Rules should address issues such as usage limits, accountability, and transparency. There should be suitable punishments for violations and rewards for compliance. You should also have discussions with your kids about their vulnerabilities when they’re using the internet.
Don’t know where to begin? Open that internet browser, and you’ll find volumes of helpful recommendations about establishing ground rules.
3. Use Safe Social Media Channels
When you think of social media, Facebook, Instagram, Twitter, TikTok, and Snapchat probably come to mind. You probably use some or all of them yourself. You’ve seen what’s out there and question whether they’re kid-appropriate.
It will be difficult to keep your 16-year-old off YouTube and Snapchat. However, you can start teaching valuable lessons about using social media to younger kids. You can do that by allowing them to use social media networks designed to be safe for kids.
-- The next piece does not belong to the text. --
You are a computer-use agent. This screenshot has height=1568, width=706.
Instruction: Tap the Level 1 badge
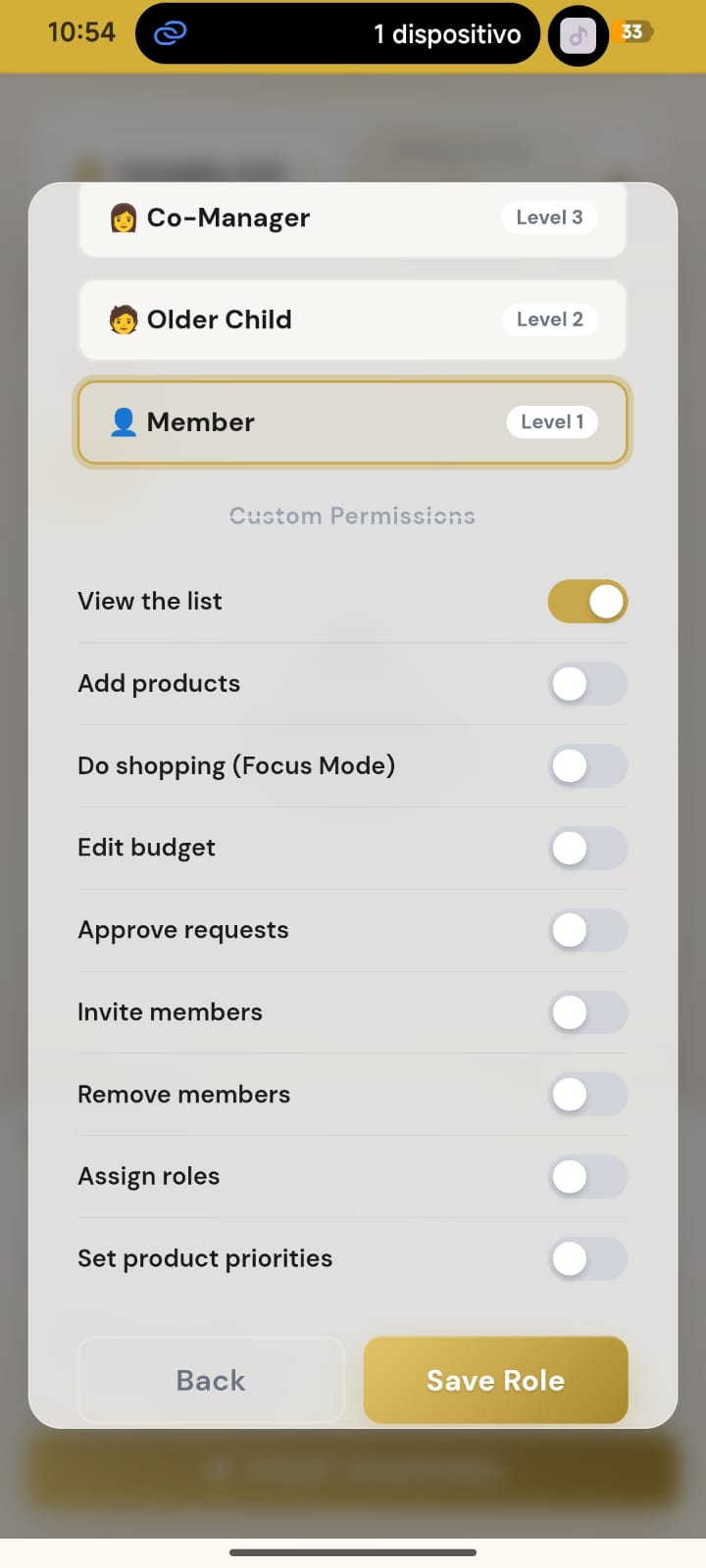pyautogui.click(x=552, y=422)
Spotlite, GoBubble, Playkids Talk, and Kidzworld are a few social media networks intended for children as young as six. Older kids might enjoy PopJam. All these networks require parental consent before joining, and posts are monitored by the platform.
Parents probably have valid reasons for not trusting Mark Zuckerberg’s design of an Instagram version for kids under age 13. These networks, in contrast, were specifically designed for children rather than dumbed down for them. They can be safe options for kids who want to scratch that social media itch.
4. Take Advantage of Parental Controls
There are numerous ways parents can control what their kids can access via the internet. Many parents, however, don’t take advantage of them.
One reason may be because they believe they lack the tech knowledge to use such controls properly. Rest assured that most parental controls are user-friendly. Furthermore, there’s a wealth of information on the internet about how to use them.
You can control settings that deny access to certain devices and websites or limit the time spent on them. To initiate controls, use device, browser, and app settings. You can control both the hardware and software settings on your home Wi-Fi network as well.
Apps aren’t the enemy. You can launch parental controls on the apps your child uses. You can also use apps to keep track of your kids via GPS trackers and smartphone monitoring.
So do you tell your kids what you’re doing? Conventional wisdom says you should provide the same transparency to them that you want them to have with you. However, the age of your child and the circumstances will probably drive that decision.
One of the first lessons parents teach their kids is to share. That lesson could very well help you keep your kids safe.
Sharing passwords is a great place to start. Parents who know their children’s passwords for social media and online accounts will be able to monitor them.
It’s also a good idea to have kids share who their friends are on social media. That way, you can monitor suspicious contacts and intervene if necessary. Your goal is to ward off predators before they can do any damage.
If your child wants or needs an email account, share one with them. The sharing and parental monitoring will be obvious to message recipients and thus provide a layer of protection against predators.
Finally, spend time with your kids when they’re using technology. You can catch issues in real-time and answer their questions as they arise. Plus, if they’re using the internet to explore age-appropriate topics, you might just learn something, too.
Of course, sharing will be abundantly easier with younger kids than older teens. Beginning this practice with children when they’re young could help set the expectation for parental access as they get older. Trust on both sides will go a long way toward keeping kids safe.
As with any tool, tech can be extremely valuable when used wisely. Every child will be exposed to it at some point, no matter how hard you try to hide it from them. It’s better to give them the skills they need to make good decisions than fail to equip them.
The best advice on and offline? Don’t talk to strangers.